— У вас прекрасный жемчуг, сударыня, я рассматривала его, поджидая вас.
— Мне подарил его император. — И Роспильери стала искать пружинку футляра, ощупывая его. Кружева от капюшона наполовину закрывали ее лицо. Франсуаза заметила, что у Роспильери грязные руки и черно под ногтями.
Визит оставлял какое-то странное и неопределенное впечатление. В маленькой комнатке пахло грязью и плесенью, пылью, собачьей мочой и прогорклым маслом, горевшим в фонаре. Роспильери говорила не переставая. В ее голосе слышалась хрипотца. Иногда она вставала, шумя воланами и кружевами, и клала на колени Франсуазе то безделушку, взятую с этажерки, то портрет, снятый со стены. Она рассказывала о своей красоте, время от времени произнося знаменитые имена короля, императора, князя непринужденно, фамильярно и в то же время гордо. У нее сложилась особая манера говорить, отдававшая интимностью алькова. Казалось, она ходит по своей памяти с секретными ключами. В ее жизни, как и в ее квартире, существовали двери, окованные железом. Если ее воспоминания и забирались высоко, то начинались они с низов, к каковым и принадлежала графиня. Девице де Клере невольно пришли на ум крестьянское происхождение авантюристки, маленькая вандейская избушка, затерянная в лесах Ла Фрэ. В ней родилась Роспильери, как ей часто рассказывал г-н де Клере, и из нее отправилась она навстречу необыкновенным приключениям.
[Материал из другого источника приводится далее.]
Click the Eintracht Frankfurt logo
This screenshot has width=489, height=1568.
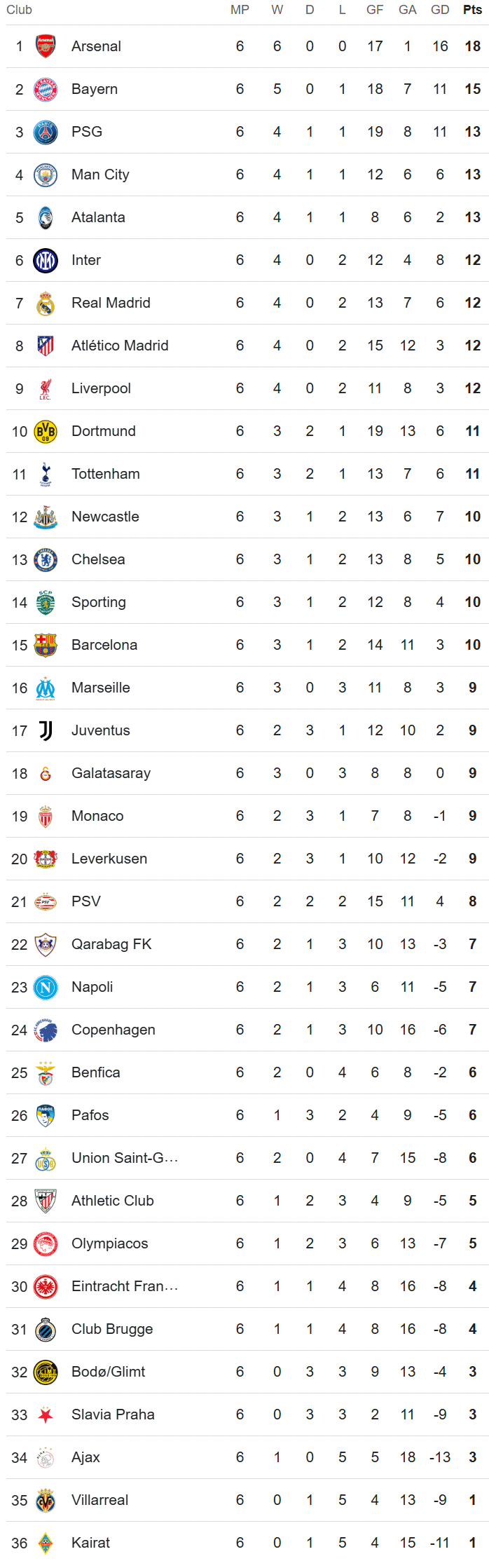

Графиня рассказывала, а девица де Клере слушала. О туалетах, драгоценностях, празднествах, путешествиях. Гарцевали лошади, сверкали люстры, шелестели материи. Блеск бриллиантов откликался сверканиями фейерверков на фоне парадной лестницы Тюильри, сиявшем огнями, с толпами мундиров и бальных платьев, охраняемыми лейб-гвардейцами в серебряных латах, переливающихся золотыми солнцами… И тут же упоминались рецепты средств для кожи, высказывалась тривиальная мораль, слышался нескладный вздор вместе с жалобами на молочника, поставлявшего молоко для собачки, и на трактирщика, присылавшего обеды ей самой. Перебирая жемчуг руками сомнительной чистоты, она возмущалась дороговизной всего, надувательством поставщиков, и в ее жалобах звучал болезненный страх, что ее обворуют. Он не только вызывал у нее раздражение мелким повседневным жульничеством, но заставлял дрожать ее голос, побуждая жить взаперти, никого не видеть, выходя лишь украдкой, бояться всего и всех.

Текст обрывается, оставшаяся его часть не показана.